Tuesday, January 12, 2010

Empathy and Its Downfalls

A close friend of mine (let's call him/her J) recently discovered that an immediate family member has a life-threatening illness (it's so terribly difficult to share things like this and maintain anonymity, so you'll have to forgive the vagueness). This particular disease, once diagnosed, has a very short life expectancy--a year, perhaps, maybe a bit more or less. Obviously, I feel terrible for J. I cannot fathom what it must be to be going about life minding your own business and suddenly be facing the imminent death of someone you so dearly love. There are always the survivors, of course, those who defy the odds, but the odds are still not good. As a result, I find myself trying to do and be what J needs right now, to help facilitate the maintenance of as normal a life as possible given the circumstances. But I just can't help but feel that I'm running into trouble.

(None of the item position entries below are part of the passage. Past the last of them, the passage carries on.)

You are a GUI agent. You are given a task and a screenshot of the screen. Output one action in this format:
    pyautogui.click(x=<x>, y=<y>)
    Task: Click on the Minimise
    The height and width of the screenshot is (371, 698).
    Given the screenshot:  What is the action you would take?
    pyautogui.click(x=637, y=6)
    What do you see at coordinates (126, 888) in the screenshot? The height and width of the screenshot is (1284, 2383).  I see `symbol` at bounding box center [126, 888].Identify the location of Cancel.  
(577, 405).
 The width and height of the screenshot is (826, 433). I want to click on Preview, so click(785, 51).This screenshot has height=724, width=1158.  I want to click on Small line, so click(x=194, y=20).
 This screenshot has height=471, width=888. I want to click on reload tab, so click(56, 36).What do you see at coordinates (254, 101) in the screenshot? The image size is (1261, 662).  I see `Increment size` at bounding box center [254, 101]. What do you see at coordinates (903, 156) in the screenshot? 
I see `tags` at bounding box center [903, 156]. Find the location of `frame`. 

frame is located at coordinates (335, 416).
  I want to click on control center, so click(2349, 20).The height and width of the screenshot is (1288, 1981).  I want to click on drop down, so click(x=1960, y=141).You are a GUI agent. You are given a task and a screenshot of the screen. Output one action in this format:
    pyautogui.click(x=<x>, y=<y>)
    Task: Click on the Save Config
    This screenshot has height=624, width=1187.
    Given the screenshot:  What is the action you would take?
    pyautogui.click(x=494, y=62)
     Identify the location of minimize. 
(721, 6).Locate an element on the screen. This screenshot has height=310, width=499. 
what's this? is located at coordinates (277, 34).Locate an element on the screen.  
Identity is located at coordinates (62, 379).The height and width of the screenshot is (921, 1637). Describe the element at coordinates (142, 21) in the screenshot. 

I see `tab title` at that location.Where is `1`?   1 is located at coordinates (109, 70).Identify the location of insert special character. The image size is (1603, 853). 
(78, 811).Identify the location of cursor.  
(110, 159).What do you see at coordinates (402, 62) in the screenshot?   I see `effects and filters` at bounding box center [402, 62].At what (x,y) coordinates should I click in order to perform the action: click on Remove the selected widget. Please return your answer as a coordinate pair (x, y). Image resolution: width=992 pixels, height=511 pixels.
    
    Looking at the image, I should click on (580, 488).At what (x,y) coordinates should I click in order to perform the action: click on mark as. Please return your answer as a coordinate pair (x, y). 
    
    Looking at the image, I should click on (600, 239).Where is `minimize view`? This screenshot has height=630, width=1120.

It's not that I'm over-extending myself trying to care for J. In fact, J is almost as stubborn as I am in refusing to ask for help if it's needed, or at least is still in shock and just unsure of how to feel and act--and as a result, I honestly haven't found much that J will actually allow me to do to help at all. Where I'm finding trouble is that I think I'm just transferring way too much of J's emotional climate to myself in an effort to be empathetic. I've always cared very much for people and naturally do feel like I am more in tune with others' feelings than most, and I know that it can be a detriment as much as an asset at times. Right now with J I can't seem to stop thinking about how awful I would feel if this were my mother/sister/father/spouse, and what in the world I would do without one of them, and what if one of them was going to die--and then I actually start feeling scared as though it were happening to me, or at least sick with worry that it could happen to me and mine. Much of this grows from my love for J, from whom I would spare this pain if I could--but it's not my burden, and I am growing tired of these feelings of fear and anxiety for J and for my own family.

Yet another thing I can't control but can't seem to stop stressing over.